4.3. Small Scale Feeding Bioassays

This was a probing feeding bioassay where ants were continuously fed a candidate peptide and monitored daily for mortality. Each selected peptide was evaluated against workers from three monogyne fire ant colonies (in social insects the colony is the replicate). Workers, n = 200, from each of the three colonies were placed in plastic containers (VERSAtainer brand restaurant, 160 mm × 40 mm × 100 mm). The upper half of the inner sides of the containers was painted with Fluon to prevent escapes. Moistened cotton balls were placed in each tray to keep the ants hydrated. Test peptides (0.1% dissolved in 10% sucrose solution (w/v)) were evaluated. The control was 10% sucrose. The ants had access to the treatments and sucrose controls throughout the experiment. Worker mortality was monitored daily. After three weeks, the percent mortality was calculated and statistically compared with controls.

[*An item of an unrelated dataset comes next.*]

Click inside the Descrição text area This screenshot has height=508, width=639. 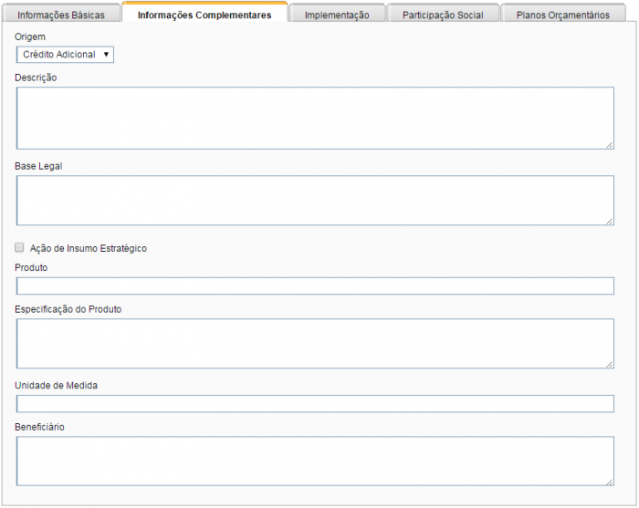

4.4. Large Scale Fully Functional Field Colony Collection and Setup

Field collected Solenopsis invicta colonies were excavated from populations near Gainesville, FL, USA, at sites previously established to be monogyne (single queen). Field colonies were collected by excavation into a large bucket. Workers, brood, and queen (if present) were recovered from the soil by floating out as previously described [33] and placed in a standard colony rearing tray (40 × 50 × 6 cm³). The inner sides of the rearing trays were coated with Fluon^® (ICI Americas, Exton, PA, USA) to prevent escape. Each rearing tray contained 1 to 3 plastic Petri dish rearing cells (12 cm in diameter) depending on the number of workers and brood. Each Petri dish had a 5 mm layer of Castone dental stone (Ransom and Randolph, Maumee, OH, USA) on the bottom that acted as a moisture reservoir. The lid of each Petri dish had a hole placed in the center to allow ant movement in and out of the Petri dish. After several days, field collected colonies organized themselves into the Petri dish(es) and the presence or absence of the queen could be determined. Colonies were kept only if a single physogastric queen was found. The field collected colonies were fed crickets (Acheta domesticus) and 10% sugar solution absorbed onto wads of tissue. These fully functional colonies contained approximately 2000–8000 worker ants and were maintained under ambient laboratory conditions (RH = 35–45%; 27–28°C; light 14: dark 10).

4.5. Peptide Treatments

Peptides at >95% purity were used (Biomatik) and formulated at 0.1% peptide concentrations in 10% sucrose solution. The peptide treatments were presented to the fire ant colonies in test tubes whose end was securely closed with a cotton plug. The ants then sucked the fluid from the test tubes as stimulated. The experiments were maintained continuously for 14 weeks. Worker mortality was recorded every other day. Queen weights were measured at the beginning of the experiment and every 10 days thereafter. Water (via moistened cotton ball) and crickets were provided throughout the experiment. Controls were fed water, 10% sucrose, and crickets.

4.6. Statistical Analysis

Statistical procedures, e.g., Kaplan–Meier Survival, and graphical representations were carried out using GraphPad Prism, version 6 (GraphPad Software Inc., San Diego, CA, USA) unless otherwise specified. Potential procedures are two-Way ANOVA; t-tests, non-parametric; survival analyses (Kaplan–Meier mortality curve, Log-rank, Mantel–Cox test); and linear regression. In some situations, statistical significance was determined by inspection. When multiple comparisons were required, results were inspected carrying out the analysis through specific choice of comparisons and inference. All bioassays were carried out in a manner that minimizes variance due to the environment and human activities. Details of statistical methods can be found through web search of GraphPad and Method.

5. Patents

There are two patents (U.S. Patent No: 9771393 B2 and U.S. Patent No: 10017358 B2) resulting from the work reported in this manuscript.